**The problem:**
For each line below, check for the word "agent", then state how many lines contain it, with no other output.

(Screenshot grounding data)
<<<<
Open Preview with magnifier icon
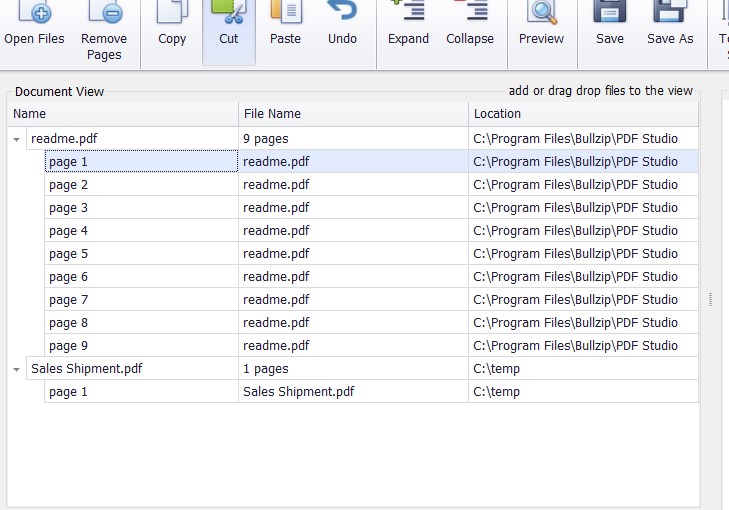 [x=541, y=14]
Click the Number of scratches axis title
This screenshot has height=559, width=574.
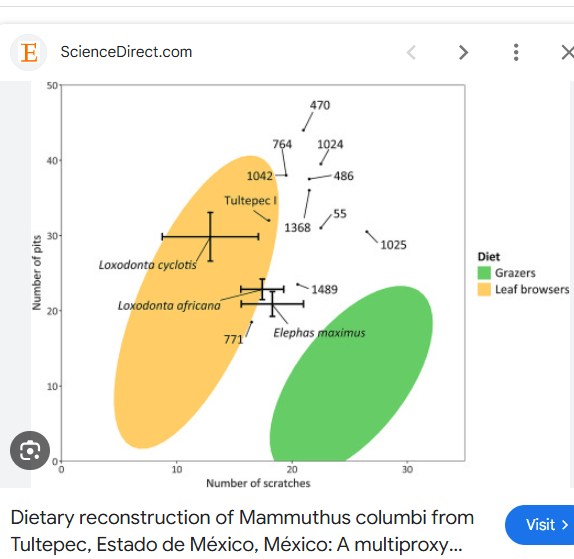point(258,483)
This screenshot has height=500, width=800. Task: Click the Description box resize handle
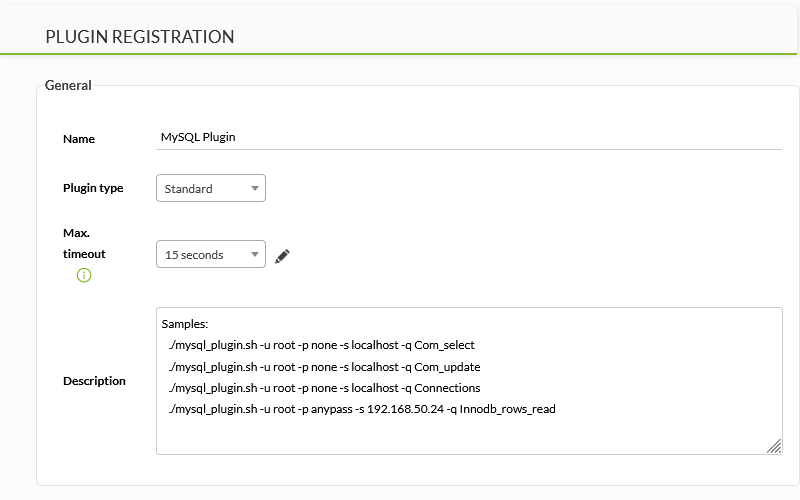[774, 447]
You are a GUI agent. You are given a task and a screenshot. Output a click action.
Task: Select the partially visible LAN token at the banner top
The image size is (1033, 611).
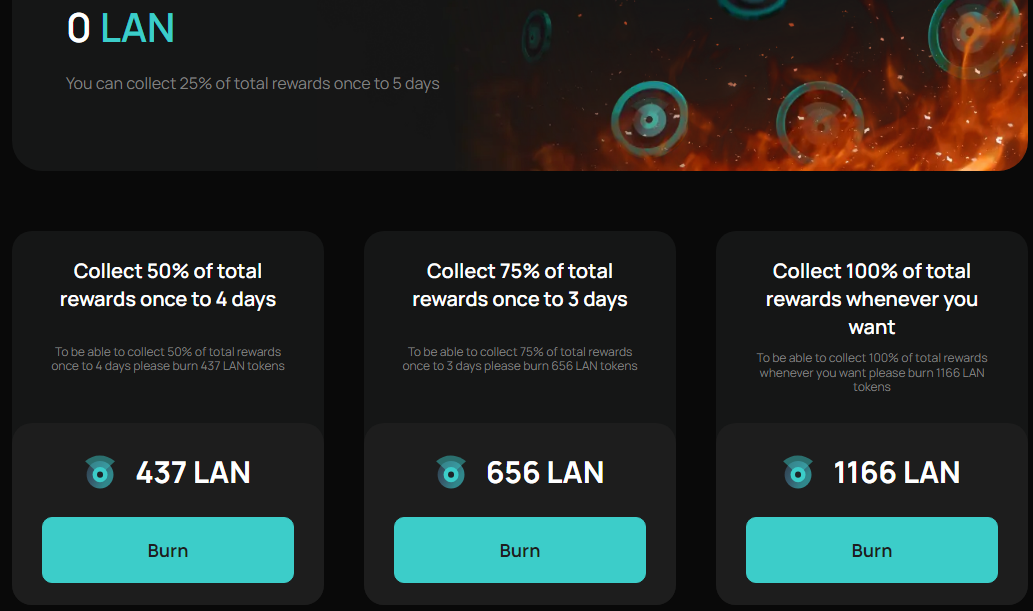pos(753,8)
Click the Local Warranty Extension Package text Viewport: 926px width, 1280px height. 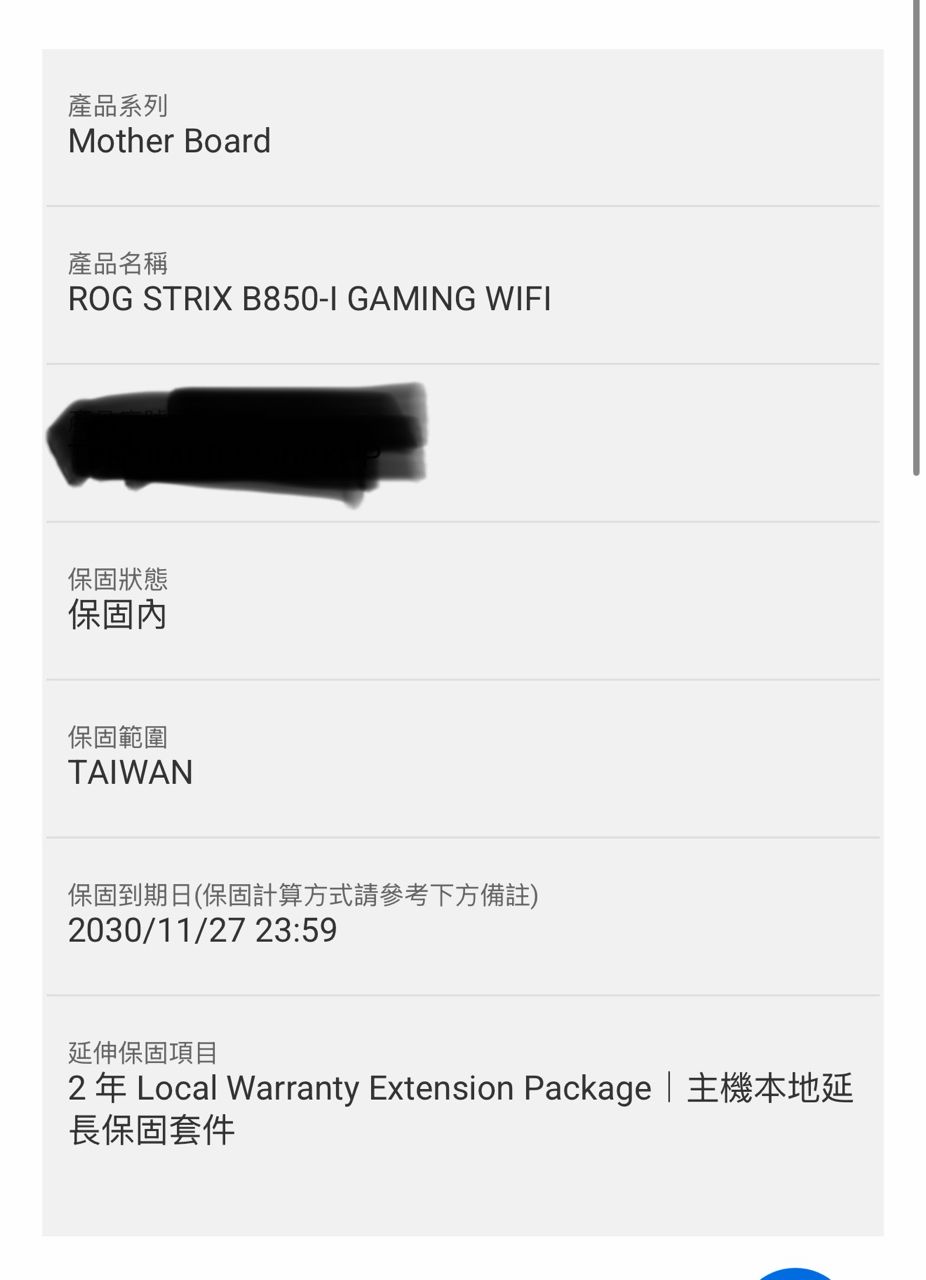coord(394,1088)
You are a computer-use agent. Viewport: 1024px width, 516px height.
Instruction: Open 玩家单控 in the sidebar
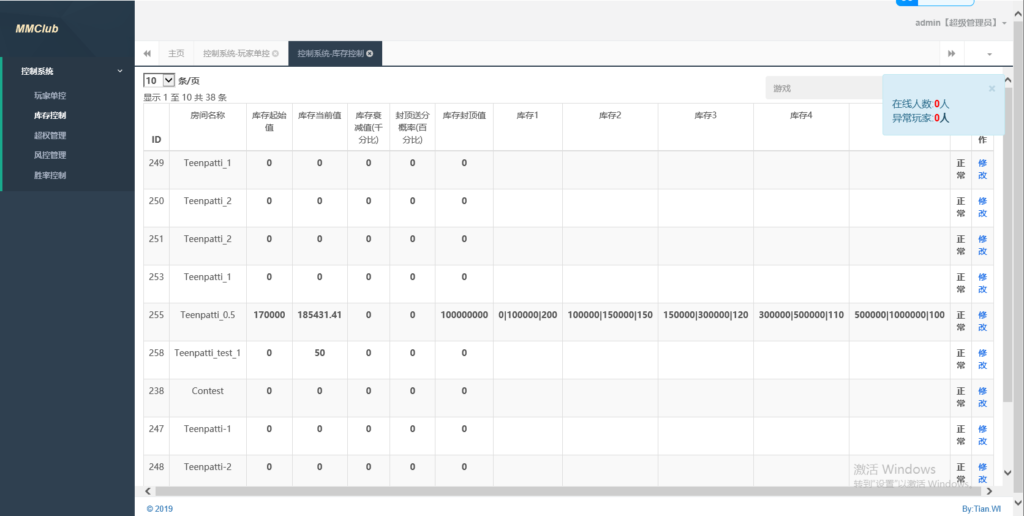pos(50,96)
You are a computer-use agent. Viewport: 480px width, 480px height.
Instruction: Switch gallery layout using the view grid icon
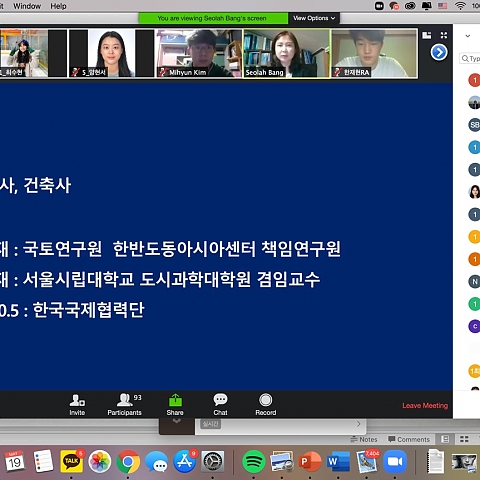tap(427, 35)
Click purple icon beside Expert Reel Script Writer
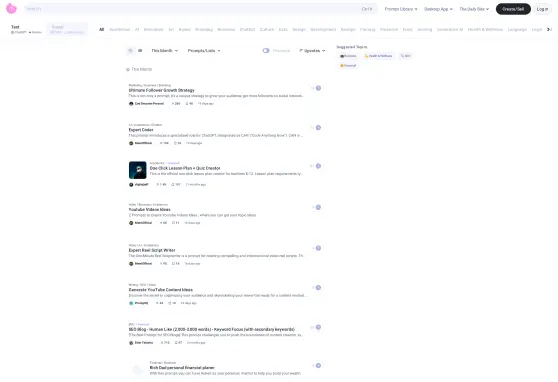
>>>>
**Answer:**
3